BERLIN (AP) — Germany's finance minister said in an interview published Friday that he expects a future aid package for Greece to be much smaller than the country's existing rescue deals.
In two bailout packages so far, Greece's European partners and the International Monetary Fund have committed 240 billion euros ($320 billion) in loans. This week, German Finance Minister Wolfgang Schaeuble said there will have to be another aid program after the current one expires next year.
Schaeuble was quoted as telling Germany's Handelsblatt daily that the prospect of further aid is being held out on condition that Greece fulfills its obligations "and in the expectation that this will be about far smaller sums than to date, because Greece will then already have a primary surplus."
He said he can't name any specific figures or measures and that decisions will have to be made next year, but again rejected the idea of a second debt writedown for Greece following a massive debt restructuring deal agreed with private sector bondholders last year.
Asked where the money for a further Greek aid package would come from, Schaeuble said that hasn't been decided but noted that the eurozone's rescue fund, the European Stability Mechanism, "is far from exhausted."
Germany's opposition has seized on Schaeuble's comments about Greece to attack the government's credibility ahead of Sept. 22 elections.

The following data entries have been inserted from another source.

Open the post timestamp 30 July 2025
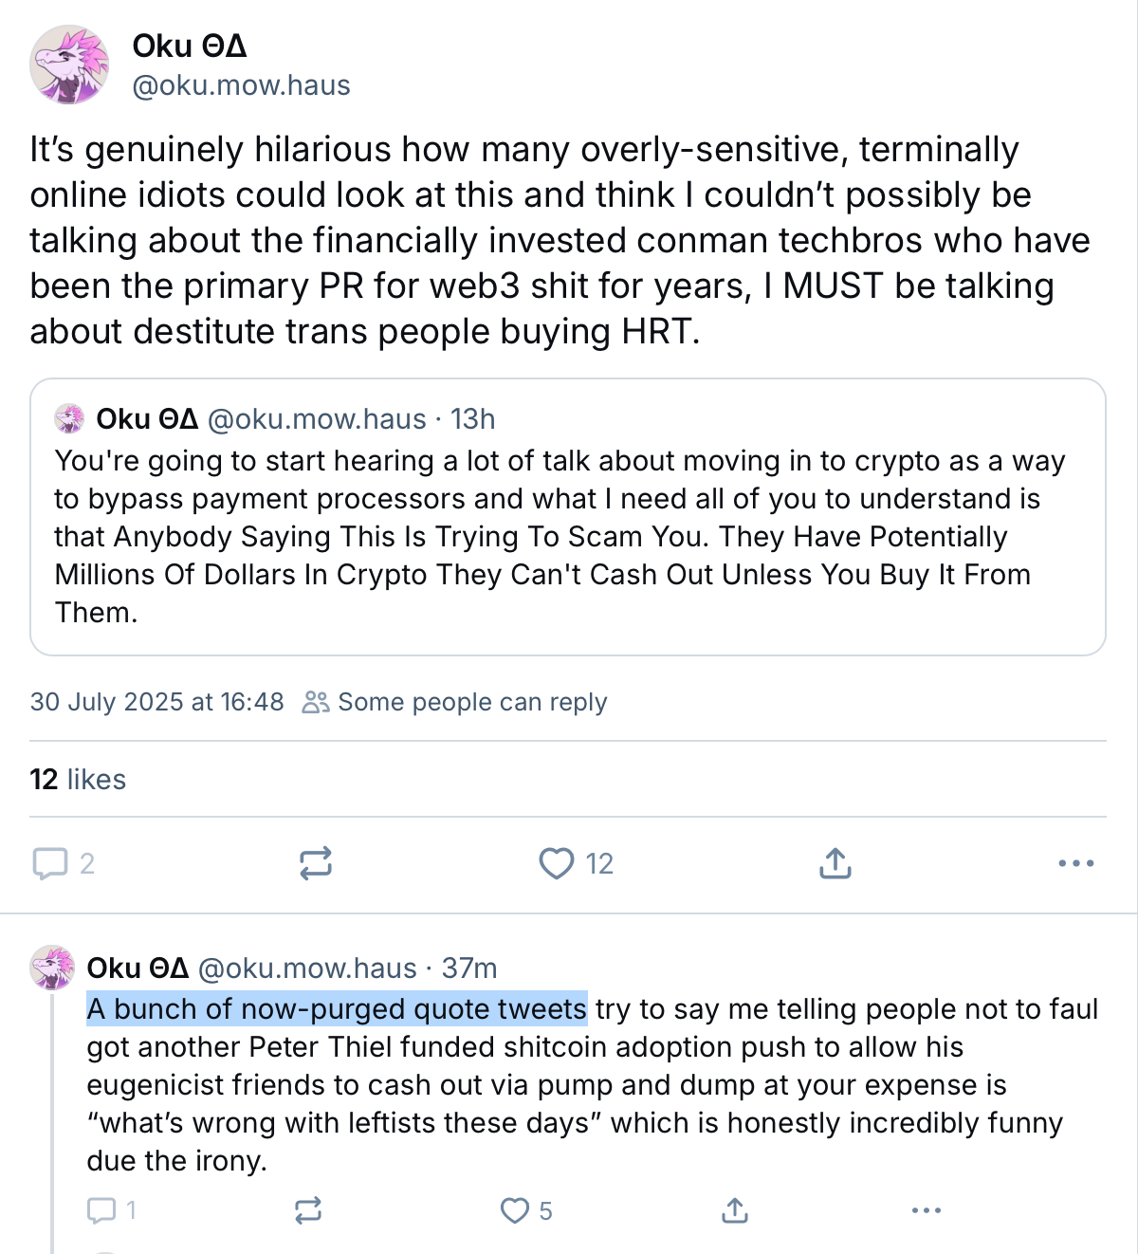This screenshot has width=1138, height=1254. point(156,702)
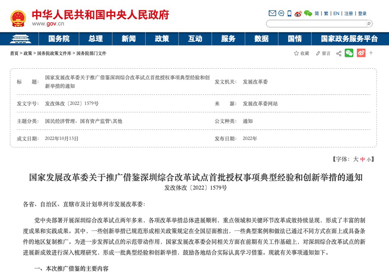Click 收藏 to bookmark this page
Viewport: 389px width, 279px height.
click(x=301, y=53)
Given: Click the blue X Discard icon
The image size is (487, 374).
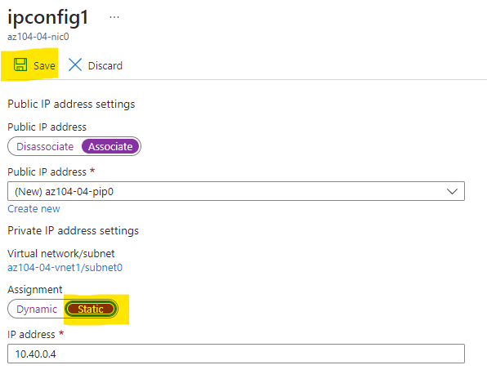Looking at the screenshot, I should tap(75, 65).
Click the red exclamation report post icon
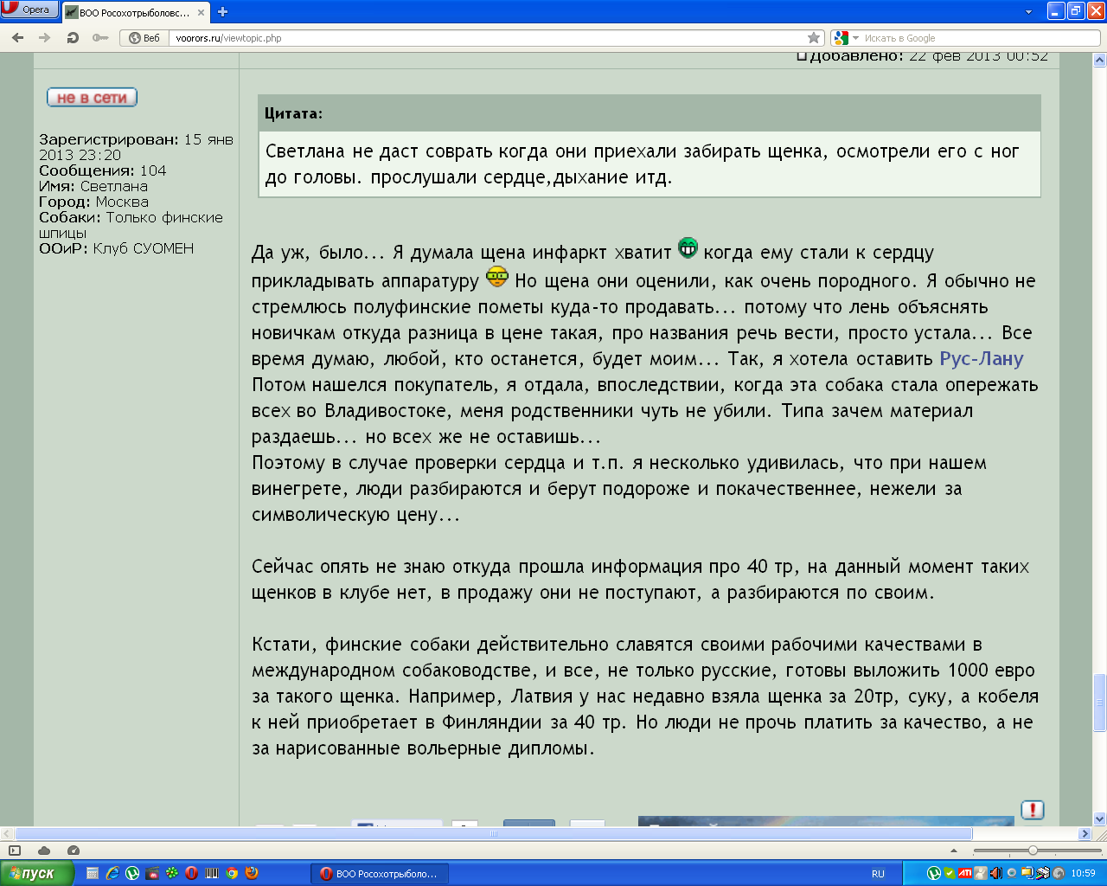The width and height of the screenshot is (1107, 886). [x=1032, y=810]
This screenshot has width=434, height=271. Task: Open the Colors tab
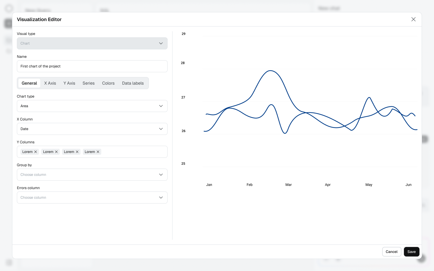tap(108, 83)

But officials are insisting the minister was really saying nothing new, noting that they have long said more aid was likely.
Schaeuble said it was "nonsense" to assert that he was hiding anything.
"I don't want it said of me after the election, independently of how it goes and what I personally do afterward, that I didn't tell the truth before the election," he was quoted as saying.
"So I am glad that the public has now paid close attention to what I have been saying again and again for a long time ... we will have to concern ourselves in the middle of next year with new measures for Greece."
A new IMF working paper offered a different explanation of why the lending agency erred in underestimating the impact of austerity measures on Greece's economy.
In June, the IMF said it had miscalculated the effect that cutting government spending would have on the Greek economy and that this had worsened the country's deep recession, now in its sixth year. A new working paper released this week said gross domestic product "forecast errors for Greece were due more to over-optimism on potential growth" and less to do with misjudging the impact of spending cuts.
The paper also blamed Greece's government in part for failing to implement changes in the structure of the economy more quickly and efficiently and added that political and social upheaval also undermined progress.